━━━━━ Materials provided
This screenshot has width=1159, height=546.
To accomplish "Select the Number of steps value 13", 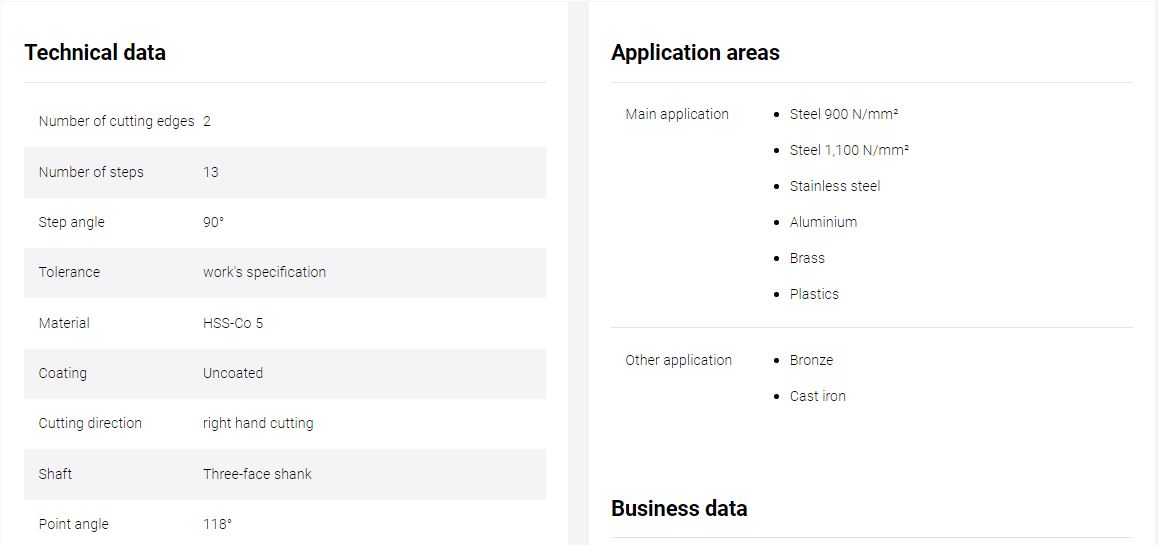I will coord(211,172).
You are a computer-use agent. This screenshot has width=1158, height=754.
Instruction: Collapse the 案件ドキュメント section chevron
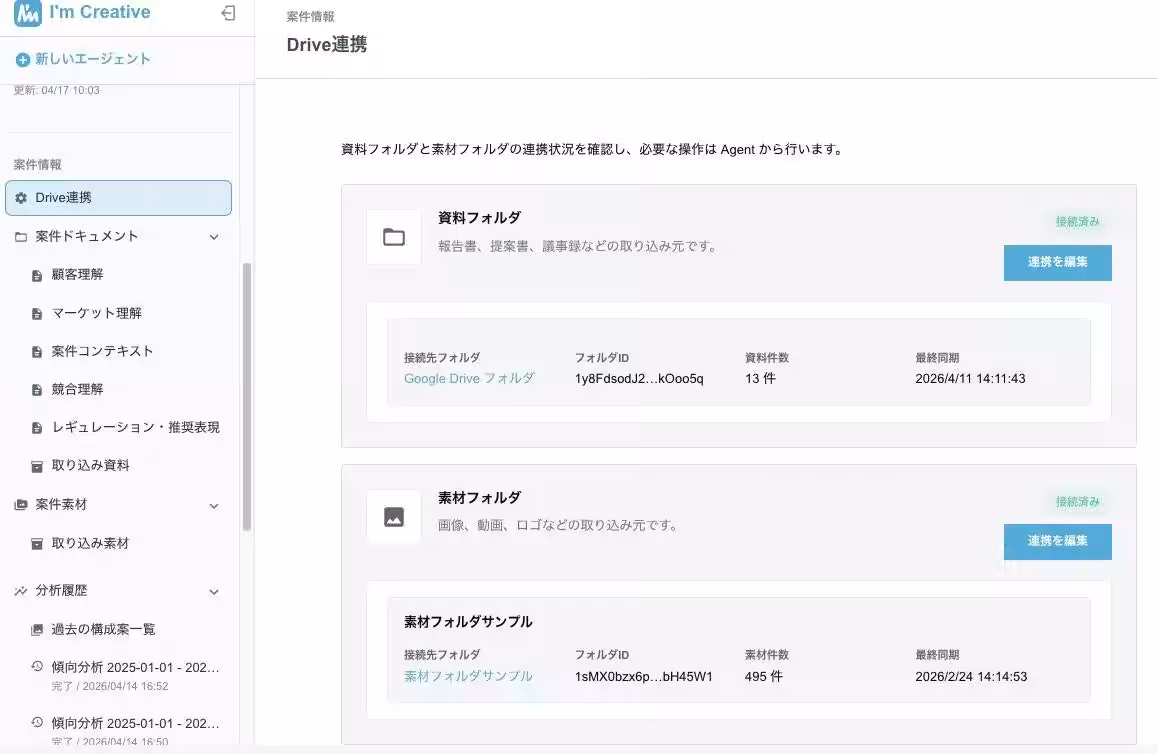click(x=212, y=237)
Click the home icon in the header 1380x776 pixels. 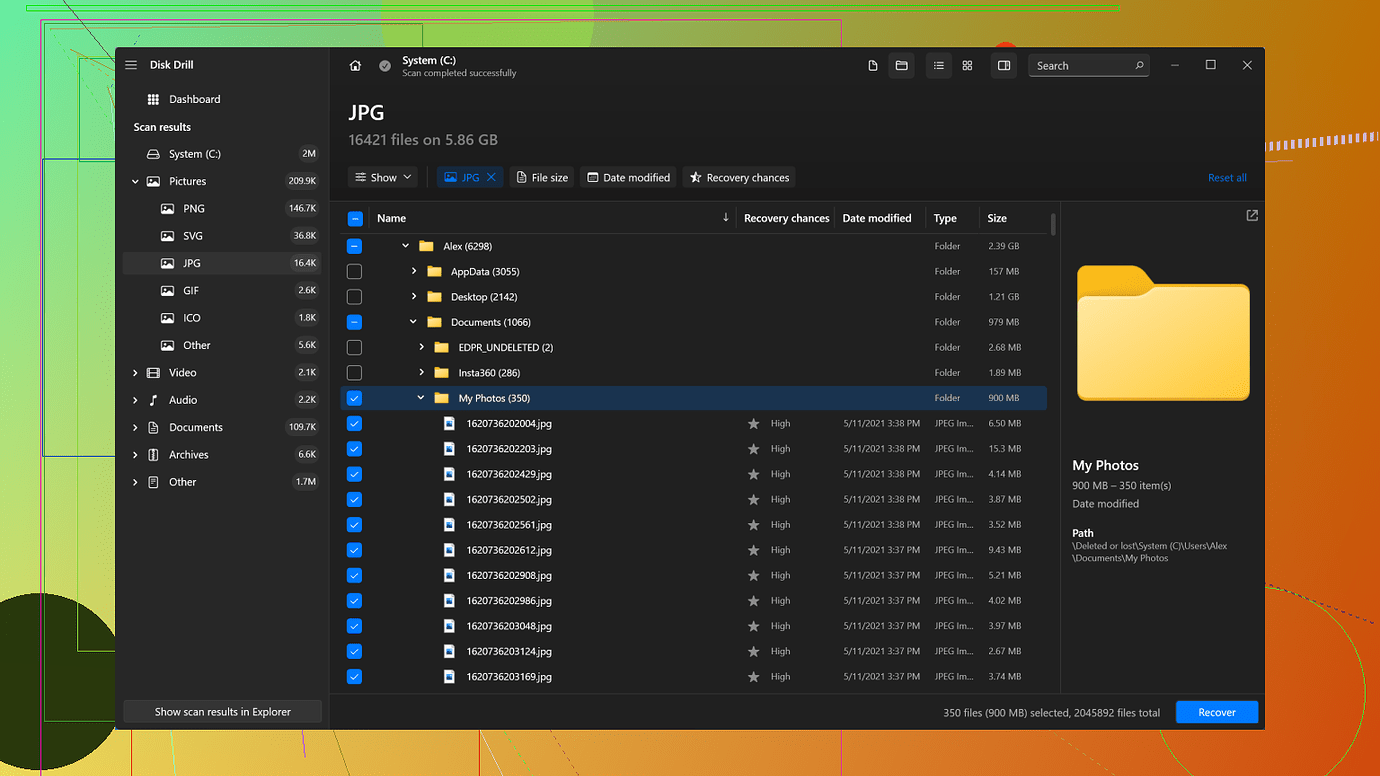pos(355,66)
━━━━━━━━━━
━━━━━ Materials provided
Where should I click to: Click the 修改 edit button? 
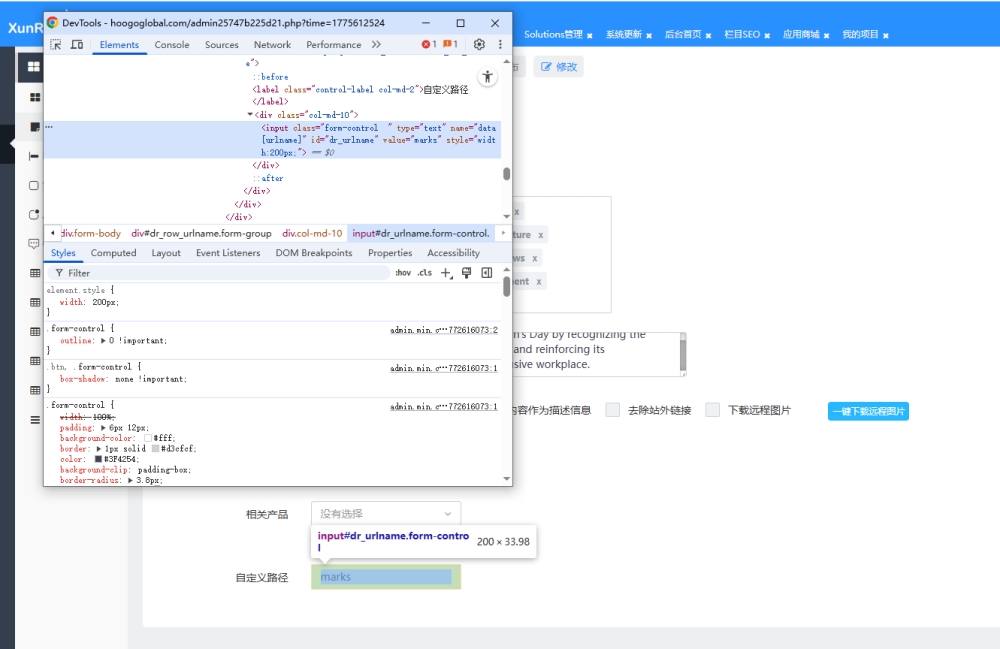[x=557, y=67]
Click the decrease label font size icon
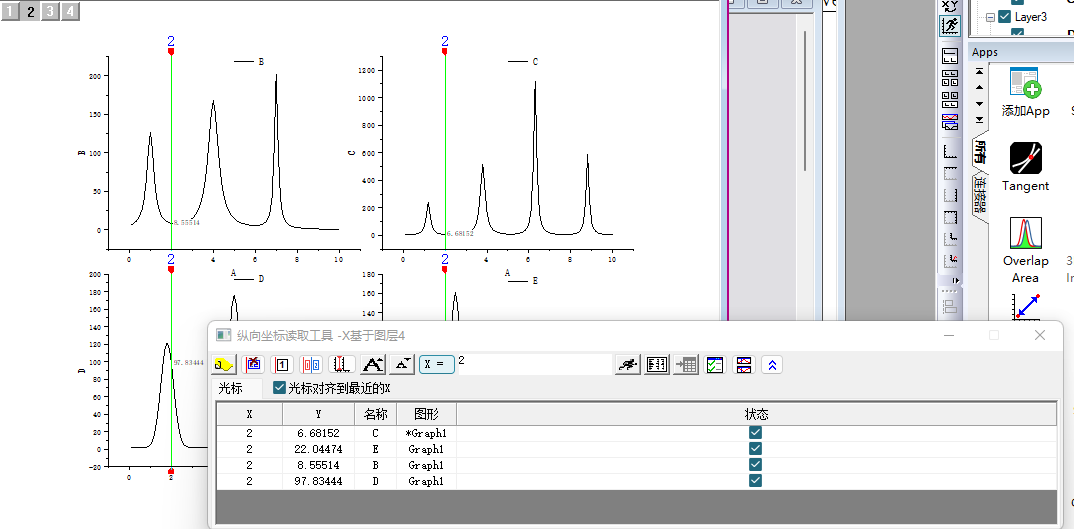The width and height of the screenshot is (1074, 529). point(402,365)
━━━━━━━━━━
━━━━━ Materials provided
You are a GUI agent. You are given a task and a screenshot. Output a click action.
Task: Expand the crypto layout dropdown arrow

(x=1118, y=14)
━━━━━━━━━━
* **What the task requires**:
Reproduce every line from the listing above that holds the word "agent".

* **Reply to the exercise**:
You are a computer-use agent. This screenshot has width=1158, height=754.
You are a GUI agent. You are given a task and a screenshot. Output a click action.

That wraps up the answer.